Don't give me this Love It or Leave It bullshit!

Bi-cultural? Bi-lingual? Bi-national? All convenient euphemisms for confused.  I resigned  myself years ago to a partial cultural, social, national and linguistic limbo.  Not that I'm complaining, although I talk like I always know exactly what I'm saying, the truth is I've come to feel grateful for the ambiguity in which I dwell, it makes life richer.

Yesterday I was stuck in rush hour Los Angeles traffic with my housemate, like me the American born offspring of immigrants, well traveled, worldly, but, unlike me in no way confused about where he belongs.  We were bottlenecking off the highway onto the exit ramp and traffic, which was already the stuff of nightmares on the five-lane highway, had become nearly unbearable.  I noticed that on either side of the single file line of cars contained neatly within the stripes painted on the asphalt there was enough room for another whole line of cars and I commented that if we had been in Italy where traffic rules are obeyed only if they make sense (but not even always when they do make sense) the cars on the exit ramps would have used the additional space, chaos may have ensued but I would have felt less a victim of my circumstances, and more like I was telling the traffic jam to shove it.  In short, I was feeling harmlessly nostalgic about the old country in all its anarchic rule-defying charm.  My housemate had the cheek to say, "Oh yes, Italy where people know how to drive... If you like it so much better there, you don't have to stay, you know."  In short: love it or leave it.  And not just love it, love everything about it, including its crazymaking obedience.  A few years ago I might have kept my mouth shut at such a comment, but yesterday I said, "Don't you give me that bullshit.

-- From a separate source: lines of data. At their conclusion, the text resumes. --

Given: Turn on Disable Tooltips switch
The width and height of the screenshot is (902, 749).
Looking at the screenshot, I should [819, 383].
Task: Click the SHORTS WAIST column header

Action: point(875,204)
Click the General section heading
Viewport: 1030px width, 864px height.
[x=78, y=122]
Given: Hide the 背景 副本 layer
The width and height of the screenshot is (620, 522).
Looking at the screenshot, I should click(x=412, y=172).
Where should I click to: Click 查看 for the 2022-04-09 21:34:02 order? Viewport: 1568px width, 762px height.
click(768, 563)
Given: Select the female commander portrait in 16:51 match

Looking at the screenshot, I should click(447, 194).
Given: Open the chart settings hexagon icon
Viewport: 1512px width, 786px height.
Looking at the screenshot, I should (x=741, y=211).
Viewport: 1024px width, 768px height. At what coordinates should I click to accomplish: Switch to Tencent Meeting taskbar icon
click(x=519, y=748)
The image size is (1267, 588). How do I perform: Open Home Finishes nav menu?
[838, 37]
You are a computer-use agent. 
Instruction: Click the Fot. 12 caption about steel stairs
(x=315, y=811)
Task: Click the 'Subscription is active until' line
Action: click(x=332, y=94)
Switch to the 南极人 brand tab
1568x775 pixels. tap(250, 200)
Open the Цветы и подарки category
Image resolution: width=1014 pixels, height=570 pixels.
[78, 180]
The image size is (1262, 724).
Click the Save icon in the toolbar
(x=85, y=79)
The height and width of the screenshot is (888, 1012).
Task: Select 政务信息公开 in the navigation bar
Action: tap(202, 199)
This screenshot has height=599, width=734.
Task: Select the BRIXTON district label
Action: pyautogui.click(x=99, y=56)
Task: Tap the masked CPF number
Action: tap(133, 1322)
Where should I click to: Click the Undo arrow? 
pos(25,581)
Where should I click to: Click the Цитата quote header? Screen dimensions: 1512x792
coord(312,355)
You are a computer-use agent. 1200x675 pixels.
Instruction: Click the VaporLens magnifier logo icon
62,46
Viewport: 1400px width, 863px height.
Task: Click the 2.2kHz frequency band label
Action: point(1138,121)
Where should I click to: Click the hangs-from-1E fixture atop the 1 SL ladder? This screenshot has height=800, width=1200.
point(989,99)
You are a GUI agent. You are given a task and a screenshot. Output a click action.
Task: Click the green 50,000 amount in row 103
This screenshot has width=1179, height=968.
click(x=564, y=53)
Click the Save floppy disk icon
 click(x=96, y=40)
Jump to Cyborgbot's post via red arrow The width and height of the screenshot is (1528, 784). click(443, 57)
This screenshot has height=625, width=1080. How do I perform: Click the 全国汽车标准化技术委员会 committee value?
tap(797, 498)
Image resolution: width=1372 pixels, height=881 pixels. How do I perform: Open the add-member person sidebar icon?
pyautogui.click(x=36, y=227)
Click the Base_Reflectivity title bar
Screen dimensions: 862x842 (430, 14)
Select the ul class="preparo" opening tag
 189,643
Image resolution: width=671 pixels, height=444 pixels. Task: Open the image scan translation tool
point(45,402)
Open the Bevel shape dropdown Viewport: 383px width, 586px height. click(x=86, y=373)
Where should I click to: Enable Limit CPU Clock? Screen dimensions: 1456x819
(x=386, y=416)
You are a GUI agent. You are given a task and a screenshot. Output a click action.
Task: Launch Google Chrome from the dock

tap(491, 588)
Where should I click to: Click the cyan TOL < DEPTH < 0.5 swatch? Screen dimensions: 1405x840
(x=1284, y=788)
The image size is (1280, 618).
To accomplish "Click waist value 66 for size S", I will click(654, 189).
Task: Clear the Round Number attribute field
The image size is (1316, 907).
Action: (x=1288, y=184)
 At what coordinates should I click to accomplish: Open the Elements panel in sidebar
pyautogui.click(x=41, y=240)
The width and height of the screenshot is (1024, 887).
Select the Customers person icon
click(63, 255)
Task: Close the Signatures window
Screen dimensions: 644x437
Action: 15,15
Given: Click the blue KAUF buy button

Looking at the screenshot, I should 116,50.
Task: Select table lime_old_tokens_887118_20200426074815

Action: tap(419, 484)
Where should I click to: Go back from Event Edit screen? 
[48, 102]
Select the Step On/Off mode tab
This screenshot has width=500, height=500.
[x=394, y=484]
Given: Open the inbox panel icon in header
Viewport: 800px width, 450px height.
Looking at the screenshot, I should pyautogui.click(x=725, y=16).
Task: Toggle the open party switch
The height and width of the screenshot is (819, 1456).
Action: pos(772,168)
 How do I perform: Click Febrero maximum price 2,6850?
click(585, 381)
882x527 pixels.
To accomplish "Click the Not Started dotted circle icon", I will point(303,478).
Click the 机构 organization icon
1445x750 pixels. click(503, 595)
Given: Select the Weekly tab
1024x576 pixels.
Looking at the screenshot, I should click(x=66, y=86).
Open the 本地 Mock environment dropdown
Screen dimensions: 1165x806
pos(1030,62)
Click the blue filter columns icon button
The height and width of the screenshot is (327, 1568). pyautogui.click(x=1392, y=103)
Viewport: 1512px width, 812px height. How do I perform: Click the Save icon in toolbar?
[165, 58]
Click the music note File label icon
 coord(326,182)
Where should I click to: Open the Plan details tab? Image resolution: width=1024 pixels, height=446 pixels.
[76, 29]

You only have one passport, you have nowhere else to live, I choose to live here, I could live in several different countries: Italy, France, Germany, England... I live here because I love it, because I choose it. Of course I love it otherwise I would leave it."  I should have added, "I admit that my relationship with this country is often stormy, but my love for it is one born of reflection and choice. How many of you flag-waving love it or leave it types can say that for yourselves?"

And someone famous (probably some Frenchie) once said that it is the true patriot who most fiercely criticizes his country.  I couldn't agree more, it is because of how much I love this crazy place, that I would like to see it do better, reach its potential, be, dare I say it, all that it can be.  I'm not suggesting that we should rally for Italian style traffic anarchy in the U.S., my reaction yesterday was just an emotional knee-jerk response to my frustration at this city's overpopulated highways.  What I am suggesting is this: criticizing a country does not mean you don't love it.  It is good and healthy to think and speak critically about democratic nations, indeed it is a necessary part of any working democracy.  And people who claim otherwise need to pull their heads out of their asses.